::: Information shown :::
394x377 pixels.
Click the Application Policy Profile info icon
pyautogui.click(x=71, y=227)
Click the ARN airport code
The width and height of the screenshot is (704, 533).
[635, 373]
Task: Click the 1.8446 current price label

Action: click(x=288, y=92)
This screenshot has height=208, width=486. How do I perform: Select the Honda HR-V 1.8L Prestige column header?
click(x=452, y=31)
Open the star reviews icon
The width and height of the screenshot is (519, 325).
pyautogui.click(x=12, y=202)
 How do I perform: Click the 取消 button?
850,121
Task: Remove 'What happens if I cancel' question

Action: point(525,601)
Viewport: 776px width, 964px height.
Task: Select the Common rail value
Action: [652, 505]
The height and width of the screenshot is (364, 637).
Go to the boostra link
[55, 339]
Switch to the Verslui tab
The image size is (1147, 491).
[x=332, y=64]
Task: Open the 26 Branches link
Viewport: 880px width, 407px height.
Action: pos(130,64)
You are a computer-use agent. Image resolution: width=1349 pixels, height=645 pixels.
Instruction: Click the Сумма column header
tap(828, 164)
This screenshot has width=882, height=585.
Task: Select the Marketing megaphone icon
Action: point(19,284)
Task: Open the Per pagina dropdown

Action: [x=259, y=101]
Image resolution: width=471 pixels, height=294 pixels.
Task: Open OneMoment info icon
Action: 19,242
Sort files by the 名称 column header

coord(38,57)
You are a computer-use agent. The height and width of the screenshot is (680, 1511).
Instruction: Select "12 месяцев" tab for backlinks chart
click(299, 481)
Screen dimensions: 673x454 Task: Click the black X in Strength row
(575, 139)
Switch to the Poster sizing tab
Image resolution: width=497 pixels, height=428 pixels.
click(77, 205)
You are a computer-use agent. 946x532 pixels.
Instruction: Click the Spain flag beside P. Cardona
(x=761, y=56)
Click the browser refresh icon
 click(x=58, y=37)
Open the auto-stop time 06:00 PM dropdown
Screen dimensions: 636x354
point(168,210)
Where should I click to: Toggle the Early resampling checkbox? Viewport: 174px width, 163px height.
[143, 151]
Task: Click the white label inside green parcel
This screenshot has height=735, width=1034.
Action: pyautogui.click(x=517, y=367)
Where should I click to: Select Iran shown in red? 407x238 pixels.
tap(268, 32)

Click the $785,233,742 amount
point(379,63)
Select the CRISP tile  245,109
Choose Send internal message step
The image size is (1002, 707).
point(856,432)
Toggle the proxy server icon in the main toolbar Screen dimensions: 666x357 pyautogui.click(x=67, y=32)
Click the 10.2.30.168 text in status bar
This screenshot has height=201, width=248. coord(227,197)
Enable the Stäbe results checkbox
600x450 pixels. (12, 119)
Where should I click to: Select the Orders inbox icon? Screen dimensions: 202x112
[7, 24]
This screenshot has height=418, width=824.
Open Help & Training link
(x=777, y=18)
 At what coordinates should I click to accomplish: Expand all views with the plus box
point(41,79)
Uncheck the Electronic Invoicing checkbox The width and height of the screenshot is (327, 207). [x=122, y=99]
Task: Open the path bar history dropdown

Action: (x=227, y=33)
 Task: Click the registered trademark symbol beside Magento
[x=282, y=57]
:::
■ What this task involves: Write out the material above exactly and in full.

■ Task output:
394x377 pixels.
Click the Application Policy Profile info icon
pyautogui.click(x=71, y=227)
Click the ARN airport code
The width and height of the screenshot is (704, 533).
[635, 373]
Task: Click the 1.8446 current price label

Action: click(x=288, y=92)
This screenshot has height=208, width=486. How do I perform: Select the Honda HR-V 1.8L Prestige column header?
click(x=452, y=31)
Open the star reviews icon
The width and height of the screenshot is (519, 325).
pyautogui.click(x=12, y=202)
 How do I perform: Click the 取消 button?
850,121
Task: Remove 'What happens if I cancel' question

Action: point(525,601)
Viewport: 776px width, 964px height.
Task: Select the Common rail value
Action: [652, 505]
The height and width of the screenshot is (364, 637).
Go to the boostra link
[55, 339]
Switch to the Verslui tab
The image size is (1147, 491).
[x=332, y=64]
Task: Open the 26 Branches link
Viewport: 880px width, 407px height.
Action: pos(130,64)
You are a computer-use agent. Image resolution: width=1349 pixels, height=645 pixels.
Instruction: Click the Сумма column header
tap(828, 164)
This screenshot has width=882, height=585.
Task: Select the Marketing megaphone icon
Action: point(19,284)
Task: Open the Per pagina dropdown

Action: [x=259, y=101]
Image resolution: width=471 pixels, height=294 pixels.
Task: Open OneMoment info icon
Action: 19,242
Sort files by the 名称 column header

coord(38,57)
You are a computer-use agent. The height and width of the screenshot is (680, 1511).
Instruction: Select "12 месяцев" tab for backlinks chart
click(299, 481)
Screen dimensions: 673x454 Task: Click the black X in Strength row
(575, 139)
Switch to the Poster sizing tab
Image resolution: width=497 pixels, height=428 pixels.
click(77, 205)
You are a computer-use agent. 946x532 pixels.
Instruction: Click the Spain flag beside P. Cardona
(x=761, y=56)
Click the browser refresh icon
 click(x=58, y=37)
Open the auto-stop time 06:00 PM dropdown
Screen dimensions: 636x354
point(168,210)
Where should I click to: Toggle the Early resampling checkbox? Viewport: 174px width, 163px height.
[143, 151]
Task: Click the white label inside green parcel
This screenshot has height=735, width=1034.
Action: pyautogui.click(x=517, y=367)
Where should I click to: Select Iran shown in red? 407x238 pixels.
tap(268, 32)

Click the $785,233,742 amount
point(379,63)
Select the CRISP tile  245,109
Choose Send internal message step
The image size is (1002, 707).
point(856,432)
Toggle the proxy server icon in the main toolbar Screen dimensions: 666x357 pyautogui.click(x=67, y=32)
Click the 10.2.30.168 text in status bar
This screenshot has height=201, width=248. coord(227,197)
Enable the Stäbe results checkbox
600x450 pixels. (12, 119)
Where should I click to: Select the Orders inbox icon? Screen dimensions: 202x112
[7, 24]
This screenshot has height=418, width=824.
Open Help & Training link
(x=777, y=18)
 At what coordinates should I click to accomplish: Expand all views with the plus box
point(41,79)
Uncheck the Electronic Invoicing checkbox The width and height of the screenshot is (327, 207). [x=122, y=99]
Task: Open the path bar history dropdown

Action: (x=227, y=33)
 Task: Click the registered trademark symbol beside Magento
[x=282, y=57]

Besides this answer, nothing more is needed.